- Church: Catholic Church
- Diocese: Diocese of Monterey-Fresno
- In office: April 28, 1933 – January 3, 1953
- Predecessor: John Bernard MacGinley
- Successor: Aloysius Joseph Willinger

Orders
- Ordination: June 6, 1903 by Pietro Respighi
- Consecration: June 29, 1933 by Edward Joseph Hanna

Personal details
- Born: February 22, 1880 Belleville, Illinois, United States
- Died: January 3, 1953 (aged 72) Fresno, California, United States

= Philip George Scher =

American clergyman

Philip George Scher (February 22, 1880 - January 3, 1953) was an American clergyman of the Roman Catholic Church. He served as Bishop of Monterey-Fresno from 1933 until his death in 1953.

==Biography==
Philip Scher was born in Belleville, Illinois, to Philip Joseph and Catherine (née Wagner) Scher, who were German immigrants. He received his early education at the parochial school of St. Peter's Church in his native city. He then attended the Pontifical College Josephinum in Columbus, Ohio, from 1893 to 1896. He continued his studies at the Propaganda College in Rome, where he was ordained to the priesthood by Cardinal Pietro Respighi on June 6, 1903. Upon his return to the United States in 1903, he served as a teacher at the Josephinum for a year.

Scher then went to California due to ill health and was incardinated into the Diocese of Monterey-Los Angeles in October 1904. He served as a curate at St.
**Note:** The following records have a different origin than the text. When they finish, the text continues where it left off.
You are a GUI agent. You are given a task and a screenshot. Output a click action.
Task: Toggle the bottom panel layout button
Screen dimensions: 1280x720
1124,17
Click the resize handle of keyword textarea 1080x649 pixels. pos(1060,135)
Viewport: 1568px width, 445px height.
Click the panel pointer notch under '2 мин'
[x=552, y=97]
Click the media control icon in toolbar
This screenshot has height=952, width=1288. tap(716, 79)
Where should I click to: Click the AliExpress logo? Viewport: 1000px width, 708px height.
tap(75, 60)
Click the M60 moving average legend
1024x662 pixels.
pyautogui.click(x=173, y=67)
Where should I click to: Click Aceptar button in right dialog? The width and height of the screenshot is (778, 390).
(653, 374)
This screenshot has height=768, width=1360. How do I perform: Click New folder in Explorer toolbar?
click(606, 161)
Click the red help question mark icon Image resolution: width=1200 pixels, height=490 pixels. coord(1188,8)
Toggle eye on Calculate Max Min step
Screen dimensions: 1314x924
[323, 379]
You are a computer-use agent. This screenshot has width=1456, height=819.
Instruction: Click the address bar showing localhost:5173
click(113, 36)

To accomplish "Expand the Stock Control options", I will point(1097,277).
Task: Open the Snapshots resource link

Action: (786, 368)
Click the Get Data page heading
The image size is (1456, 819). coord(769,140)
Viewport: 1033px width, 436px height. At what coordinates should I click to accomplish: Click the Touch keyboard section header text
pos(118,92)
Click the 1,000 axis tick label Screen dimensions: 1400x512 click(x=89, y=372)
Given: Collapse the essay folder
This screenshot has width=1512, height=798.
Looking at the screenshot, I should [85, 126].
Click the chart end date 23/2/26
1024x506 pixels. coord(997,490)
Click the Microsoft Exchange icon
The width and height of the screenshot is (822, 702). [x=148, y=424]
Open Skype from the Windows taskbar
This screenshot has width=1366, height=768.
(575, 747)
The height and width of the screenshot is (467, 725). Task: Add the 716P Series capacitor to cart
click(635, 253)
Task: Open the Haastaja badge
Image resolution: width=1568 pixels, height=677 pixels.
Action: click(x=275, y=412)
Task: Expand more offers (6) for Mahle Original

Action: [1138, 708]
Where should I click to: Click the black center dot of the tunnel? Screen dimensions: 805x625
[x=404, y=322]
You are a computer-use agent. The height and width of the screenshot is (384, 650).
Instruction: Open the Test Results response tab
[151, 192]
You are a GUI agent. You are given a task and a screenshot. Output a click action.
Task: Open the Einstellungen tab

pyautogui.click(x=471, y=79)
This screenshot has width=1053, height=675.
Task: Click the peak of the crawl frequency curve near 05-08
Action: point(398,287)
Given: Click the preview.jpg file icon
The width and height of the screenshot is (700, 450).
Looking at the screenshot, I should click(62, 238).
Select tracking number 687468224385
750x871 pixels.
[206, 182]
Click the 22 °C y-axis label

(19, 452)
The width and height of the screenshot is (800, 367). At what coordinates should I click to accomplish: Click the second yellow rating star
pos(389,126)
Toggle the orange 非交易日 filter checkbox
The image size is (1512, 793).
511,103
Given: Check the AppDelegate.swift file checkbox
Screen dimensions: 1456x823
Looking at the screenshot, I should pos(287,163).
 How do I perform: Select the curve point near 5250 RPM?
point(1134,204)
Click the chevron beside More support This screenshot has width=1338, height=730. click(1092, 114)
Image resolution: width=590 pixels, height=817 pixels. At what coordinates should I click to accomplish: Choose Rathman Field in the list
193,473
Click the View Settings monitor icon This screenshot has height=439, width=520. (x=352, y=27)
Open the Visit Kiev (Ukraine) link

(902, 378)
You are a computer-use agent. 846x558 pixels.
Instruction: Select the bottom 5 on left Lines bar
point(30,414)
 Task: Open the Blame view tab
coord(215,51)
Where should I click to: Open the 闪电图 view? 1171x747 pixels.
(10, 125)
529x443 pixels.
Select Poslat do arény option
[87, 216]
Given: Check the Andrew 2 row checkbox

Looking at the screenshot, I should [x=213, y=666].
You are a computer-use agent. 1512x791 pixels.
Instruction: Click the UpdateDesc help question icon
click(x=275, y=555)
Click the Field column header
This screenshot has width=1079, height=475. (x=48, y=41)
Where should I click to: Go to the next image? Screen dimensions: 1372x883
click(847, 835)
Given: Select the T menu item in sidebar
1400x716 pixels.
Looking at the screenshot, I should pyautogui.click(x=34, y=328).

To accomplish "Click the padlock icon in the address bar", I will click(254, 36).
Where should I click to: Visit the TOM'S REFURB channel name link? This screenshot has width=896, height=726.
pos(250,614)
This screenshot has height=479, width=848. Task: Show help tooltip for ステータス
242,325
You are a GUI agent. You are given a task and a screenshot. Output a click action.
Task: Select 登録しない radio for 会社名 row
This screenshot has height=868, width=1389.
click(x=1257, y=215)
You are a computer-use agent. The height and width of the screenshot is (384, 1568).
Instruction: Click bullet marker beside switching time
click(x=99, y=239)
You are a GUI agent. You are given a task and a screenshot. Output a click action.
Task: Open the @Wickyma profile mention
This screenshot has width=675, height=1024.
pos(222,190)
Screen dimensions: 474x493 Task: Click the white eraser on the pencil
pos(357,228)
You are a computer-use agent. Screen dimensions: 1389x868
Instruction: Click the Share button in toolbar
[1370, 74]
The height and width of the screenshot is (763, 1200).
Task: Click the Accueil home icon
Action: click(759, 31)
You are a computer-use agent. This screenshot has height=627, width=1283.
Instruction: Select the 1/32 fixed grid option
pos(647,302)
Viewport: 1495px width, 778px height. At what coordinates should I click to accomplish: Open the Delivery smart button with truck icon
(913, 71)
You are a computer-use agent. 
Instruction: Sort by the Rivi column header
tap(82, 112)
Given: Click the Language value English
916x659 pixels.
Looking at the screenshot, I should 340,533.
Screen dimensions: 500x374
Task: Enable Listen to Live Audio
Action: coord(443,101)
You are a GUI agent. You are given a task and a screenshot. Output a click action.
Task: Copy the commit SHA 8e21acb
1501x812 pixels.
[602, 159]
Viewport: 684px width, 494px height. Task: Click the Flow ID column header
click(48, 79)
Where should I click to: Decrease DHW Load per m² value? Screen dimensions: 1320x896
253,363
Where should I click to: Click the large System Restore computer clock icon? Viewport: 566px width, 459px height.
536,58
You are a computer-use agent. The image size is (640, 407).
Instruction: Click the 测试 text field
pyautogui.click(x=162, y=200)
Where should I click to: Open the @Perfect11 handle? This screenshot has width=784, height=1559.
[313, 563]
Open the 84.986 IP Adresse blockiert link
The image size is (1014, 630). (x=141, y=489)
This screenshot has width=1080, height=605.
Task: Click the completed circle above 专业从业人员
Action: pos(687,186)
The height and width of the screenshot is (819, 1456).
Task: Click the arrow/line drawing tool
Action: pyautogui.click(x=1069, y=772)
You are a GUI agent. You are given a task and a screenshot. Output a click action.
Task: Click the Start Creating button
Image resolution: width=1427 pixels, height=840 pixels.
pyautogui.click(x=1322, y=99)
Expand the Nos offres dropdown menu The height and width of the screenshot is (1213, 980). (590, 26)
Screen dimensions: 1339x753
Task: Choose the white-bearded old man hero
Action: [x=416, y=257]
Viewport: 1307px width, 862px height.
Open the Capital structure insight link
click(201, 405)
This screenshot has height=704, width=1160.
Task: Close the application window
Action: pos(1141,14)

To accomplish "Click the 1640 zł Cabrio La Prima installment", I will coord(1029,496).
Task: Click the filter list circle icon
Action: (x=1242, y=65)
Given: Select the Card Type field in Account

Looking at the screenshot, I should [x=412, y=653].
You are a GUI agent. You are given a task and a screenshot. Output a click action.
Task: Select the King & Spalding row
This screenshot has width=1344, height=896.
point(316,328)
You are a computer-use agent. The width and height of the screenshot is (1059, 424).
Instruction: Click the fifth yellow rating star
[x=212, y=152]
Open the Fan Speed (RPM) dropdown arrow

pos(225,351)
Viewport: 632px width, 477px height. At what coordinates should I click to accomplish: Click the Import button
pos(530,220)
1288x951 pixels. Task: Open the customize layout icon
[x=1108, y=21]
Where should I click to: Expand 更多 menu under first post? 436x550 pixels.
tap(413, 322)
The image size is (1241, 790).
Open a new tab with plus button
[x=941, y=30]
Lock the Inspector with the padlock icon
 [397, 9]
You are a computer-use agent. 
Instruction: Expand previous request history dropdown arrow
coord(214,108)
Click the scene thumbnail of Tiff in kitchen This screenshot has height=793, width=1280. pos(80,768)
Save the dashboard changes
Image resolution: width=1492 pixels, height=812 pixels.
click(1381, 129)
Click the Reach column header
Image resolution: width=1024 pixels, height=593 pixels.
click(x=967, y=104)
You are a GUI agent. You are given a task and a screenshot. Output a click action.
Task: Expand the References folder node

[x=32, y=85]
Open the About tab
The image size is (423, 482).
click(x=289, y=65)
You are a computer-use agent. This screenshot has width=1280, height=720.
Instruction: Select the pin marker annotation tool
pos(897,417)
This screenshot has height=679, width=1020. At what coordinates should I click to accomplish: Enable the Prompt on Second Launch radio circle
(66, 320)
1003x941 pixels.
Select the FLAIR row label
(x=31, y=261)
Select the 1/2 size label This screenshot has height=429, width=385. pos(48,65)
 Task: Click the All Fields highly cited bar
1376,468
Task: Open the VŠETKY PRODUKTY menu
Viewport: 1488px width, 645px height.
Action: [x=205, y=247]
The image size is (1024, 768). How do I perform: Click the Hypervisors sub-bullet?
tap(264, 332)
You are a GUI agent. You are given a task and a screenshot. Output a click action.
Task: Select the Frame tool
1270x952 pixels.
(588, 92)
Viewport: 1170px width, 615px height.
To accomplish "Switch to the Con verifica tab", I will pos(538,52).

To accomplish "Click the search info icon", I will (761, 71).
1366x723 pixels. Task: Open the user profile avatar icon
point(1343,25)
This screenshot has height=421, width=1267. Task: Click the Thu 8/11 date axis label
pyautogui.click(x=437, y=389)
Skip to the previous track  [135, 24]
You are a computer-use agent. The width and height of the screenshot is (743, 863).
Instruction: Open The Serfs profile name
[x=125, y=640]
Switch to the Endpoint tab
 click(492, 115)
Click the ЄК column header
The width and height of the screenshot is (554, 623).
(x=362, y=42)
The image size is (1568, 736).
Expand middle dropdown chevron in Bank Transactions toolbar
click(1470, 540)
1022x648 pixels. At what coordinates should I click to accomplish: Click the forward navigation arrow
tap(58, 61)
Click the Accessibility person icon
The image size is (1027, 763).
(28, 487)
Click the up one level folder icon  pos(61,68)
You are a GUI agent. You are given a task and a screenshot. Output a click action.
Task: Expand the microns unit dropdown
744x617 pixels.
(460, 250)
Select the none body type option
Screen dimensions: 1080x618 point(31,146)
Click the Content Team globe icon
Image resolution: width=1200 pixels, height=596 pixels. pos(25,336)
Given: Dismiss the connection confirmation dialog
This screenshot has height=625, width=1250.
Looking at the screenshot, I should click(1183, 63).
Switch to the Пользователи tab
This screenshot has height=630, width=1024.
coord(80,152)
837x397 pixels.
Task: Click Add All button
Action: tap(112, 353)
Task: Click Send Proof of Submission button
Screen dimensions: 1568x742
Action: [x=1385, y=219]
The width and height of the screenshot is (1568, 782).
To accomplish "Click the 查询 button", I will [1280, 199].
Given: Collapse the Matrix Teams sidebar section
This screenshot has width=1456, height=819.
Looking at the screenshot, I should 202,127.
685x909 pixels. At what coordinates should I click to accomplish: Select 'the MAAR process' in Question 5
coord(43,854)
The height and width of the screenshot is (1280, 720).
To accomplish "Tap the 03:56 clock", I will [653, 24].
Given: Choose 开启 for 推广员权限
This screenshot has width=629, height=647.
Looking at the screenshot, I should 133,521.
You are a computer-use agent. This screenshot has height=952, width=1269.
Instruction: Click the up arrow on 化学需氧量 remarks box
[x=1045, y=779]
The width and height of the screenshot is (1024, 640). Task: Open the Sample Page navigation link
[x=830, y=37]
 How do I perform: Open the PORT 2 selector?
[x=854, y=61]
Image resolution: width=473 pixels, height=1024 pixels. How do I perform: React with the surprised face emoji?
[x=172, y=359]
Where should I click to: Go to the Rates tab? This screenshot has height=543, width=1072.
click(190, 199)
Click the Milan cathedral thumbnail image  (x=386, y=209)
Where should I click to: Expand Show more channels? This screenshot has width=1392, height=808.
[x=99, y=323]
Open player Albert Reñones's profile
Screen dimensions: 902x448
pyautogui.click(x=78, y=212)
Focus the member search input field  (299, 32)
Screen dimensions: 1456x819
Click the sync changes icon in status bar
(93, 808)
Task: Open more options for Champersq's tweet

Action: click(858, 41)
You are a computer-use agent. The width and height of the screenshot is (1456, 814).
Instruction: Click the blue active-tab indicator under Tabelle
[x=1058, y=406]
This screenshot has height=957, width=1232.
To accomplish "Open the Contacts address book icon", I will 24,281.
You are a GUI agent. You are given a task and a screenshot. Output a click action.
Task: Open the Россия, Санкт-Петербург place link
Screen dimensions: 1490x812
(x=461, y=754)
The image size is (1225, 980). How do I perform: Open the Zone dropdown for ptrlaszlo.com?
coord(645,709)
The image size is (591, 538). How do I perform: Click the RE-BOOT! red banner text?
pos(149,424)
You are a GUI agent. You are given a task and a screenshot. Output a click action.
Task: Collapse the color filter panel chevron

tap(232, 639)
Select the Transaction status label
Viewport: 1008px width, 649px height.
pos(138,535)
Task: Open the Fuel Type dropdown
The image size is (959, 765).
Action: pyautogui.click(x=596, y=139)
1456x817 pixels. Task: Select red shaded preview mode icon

Vibiana's Cathedral in Los Angeles (1904–05) and at Our Lady of Sorrows Church in Santa Barbara (1905–08) before receiving his first pastorate at Our Lady of Mount Carmel Church in Montecito in 1908. He then served at St. Brigid Church in Hanford (1911–18) and St. Francis Church in Bakersfield (1918–24), and was transferred to St. Joseph Church in Capitola after requesting a small parish due to a return to ill health. In 1930, he became a pastor in Monterey and vicar general of the diocese.

On April 28, 1933, Scher was appointed Bishop of Monterey-Fresno by Pope Pius XI. He received his episcopal consecration on the following June 29 from Archbishop Edward Joseph Hanna, with Bishops John Joseph Cantwell and Thomas Kiely Gorman serving as co-consecrators. After suffering a stroke in 1946, he was confined to a hospital in Fresno, and received Aloysius Joseph Willinger as his coadjutor bishop. He later died at age 72.